Feuerwehr Schwaigern

Datum: 13. September 2011 
Alarmzeit: 00:00 Uhr 


Einsatzbericht:

Der Nachwuchs ist für viele erwachsene Besucher der Hauptgrund, warum sie am Sonntag zum Tag der offenen Tür der Feuerwehr Schwaigern kommen. "Mein Sohn ist viereinhalb und hat mich praktisch gezwungen", meint ein 36-Jähriger aus Stetten. Für die Erwachsenen gab es viele Information.

Ausrüstung Ins Auge stechen sofort Fahrzeuge auf dem Gelände neben dem Bahnhof.

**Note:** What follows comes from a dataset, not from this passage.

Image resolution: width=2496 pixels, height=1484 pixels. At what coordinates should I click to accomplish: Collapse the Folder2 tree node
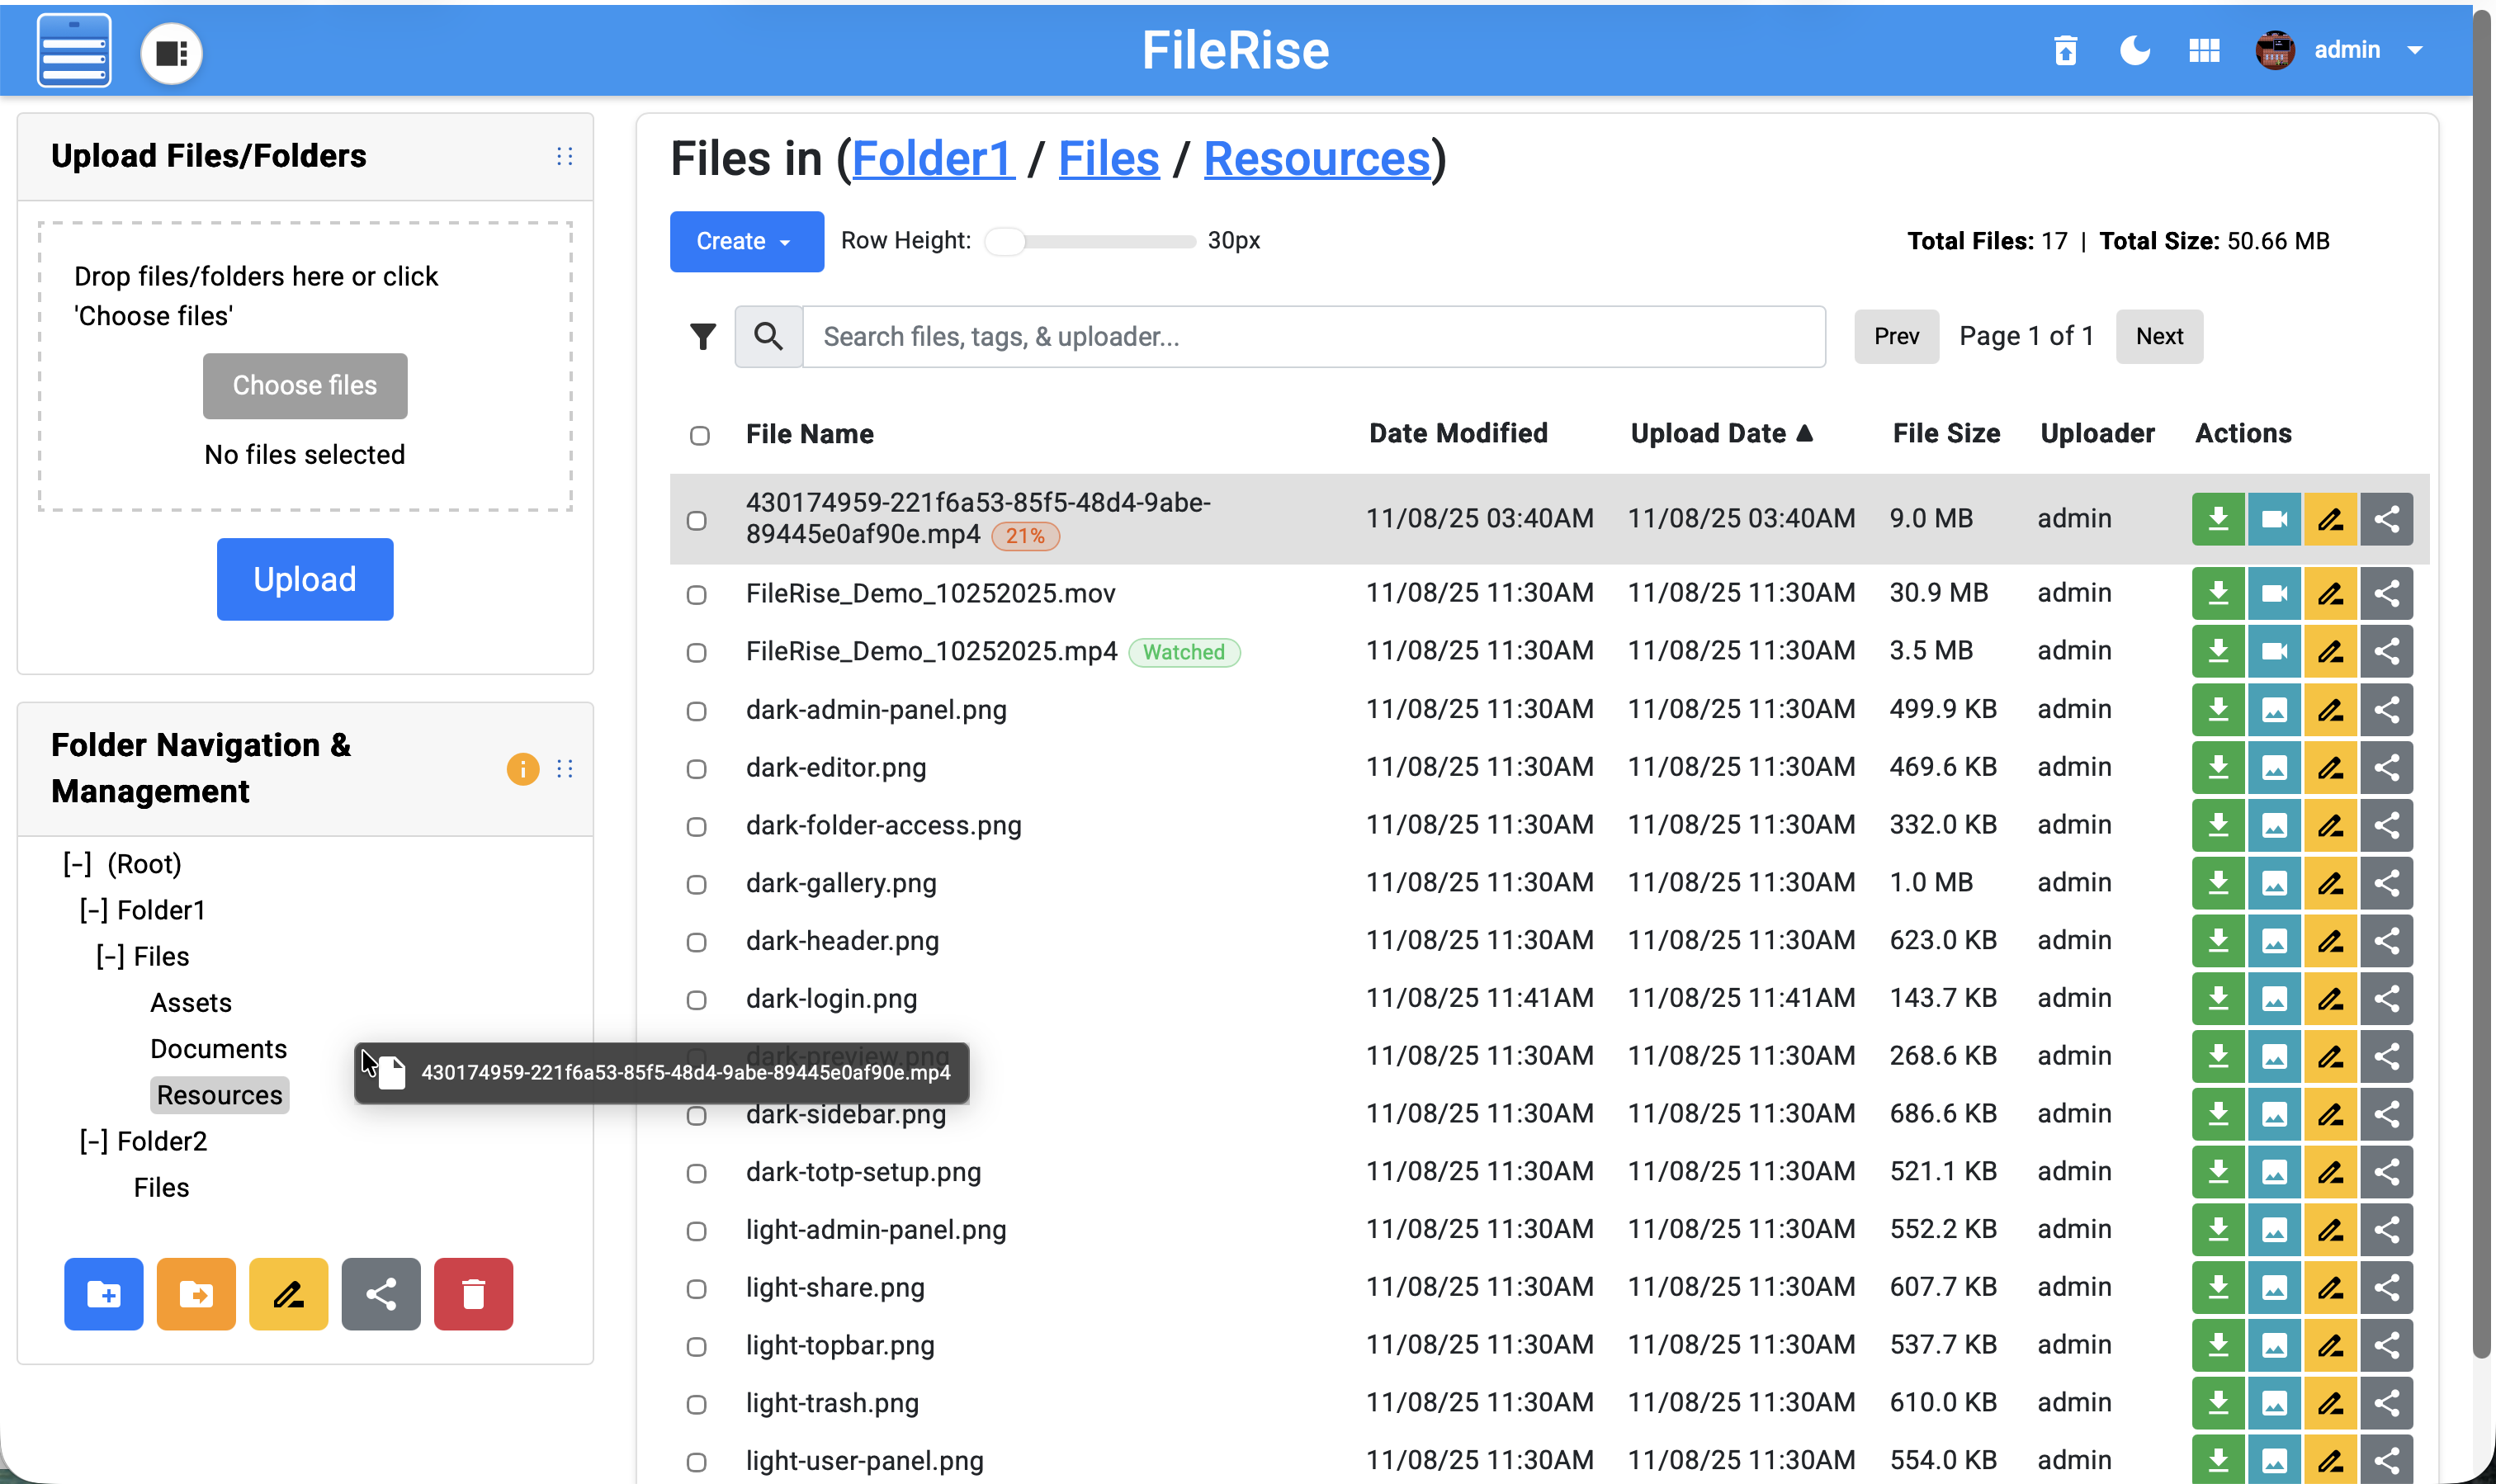93,1141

Die sind nicht feuerrot, sondern nachtblau. Sie gehören dem Technischen Hilfswerk Heilbronn, das sich vorstellt. Das Fahrzeug mit den vielen Schubladen ist der ersten Bergungsgruppe zugeordnet. "Das ist unser Allroundfahrzeug GKW 1, damit können wir als erstes ausrücken und helfen", erklärt Gruppenführer Andreas Nagel. Sollte die Ausrüstung nicht reichen, werden die Fachgruppen dazu geholt. Atemschutz, Beleuchtungen, Notstromaggregat und vieles andere genügen zunächst, um Menschen zu retten. Allein die Hebekissen, die jetzt friedlich unter den Reifen des 16-Tonnen-Gefährts liegen, schaffen bis zu 40 Tonnen. Ein dreiviertel Jahr dauert die Grundausbildung beim THW, in der die Helfer lernen, mit den Basisgeräten umzugehen. Daneben steht der Transporter der Fachgruppe Sprengen, die zum Beispiel Straßen frei macht oder teilzerstörte Häuser abbricht.

"Unser Ausbilder hat damals gesagt: Bis ihr den Schein habt, seid ihr total scharf auf das Material, danach seid ihr froh, wenn es im Bunker bleibt", meint Gruppenleiter Hans-Jürgen Leibfried. Denn der Umgang mit dem gewerblichen Gesteinssprengstoff bringt hohe Verantwortung mit sich, strenge Regeln und Berechnungsformeln.

Gemeinsam mit der Feuerwehr demonstrieren die THWler am Nachmittag erst die Löschung eines Gebäudes und dann dessen Sicherung gegen Einsturz. Abteilungskommandant Uwe Schlund ist froh, den vielen Stammbesuchern jedes Jahr etwas Neues bieten zu können.

Werbung Schlund fände es wichtig, wenn das auch mehr Migranten anziehen würde. Auch in Schwaigern sind keine Spätaussiedler oder Türken in der Feuerwehr. "Irgendwie finden wir keinen Draht. Dabei gebe es sicher sehr viele patente Leute, die uns unterstützen könnten", stellt Schlund fest. Sportvereine hätten es mit ihrer regelmäßigen Präsenz einfacher. Auch Frauen dürften es gerne ein paar mehr in den Reihen der Einsatzkräfte sein, weswegen an den Türen Plakate vom Verband hängen. "Frauen an den Brand-Herd" ist da zu lesen oder "Willkommen im Blaulichtmilieu". "Wir haben zwar zwei Frauen, aber da ist viel Raum nach oben", so Schlund.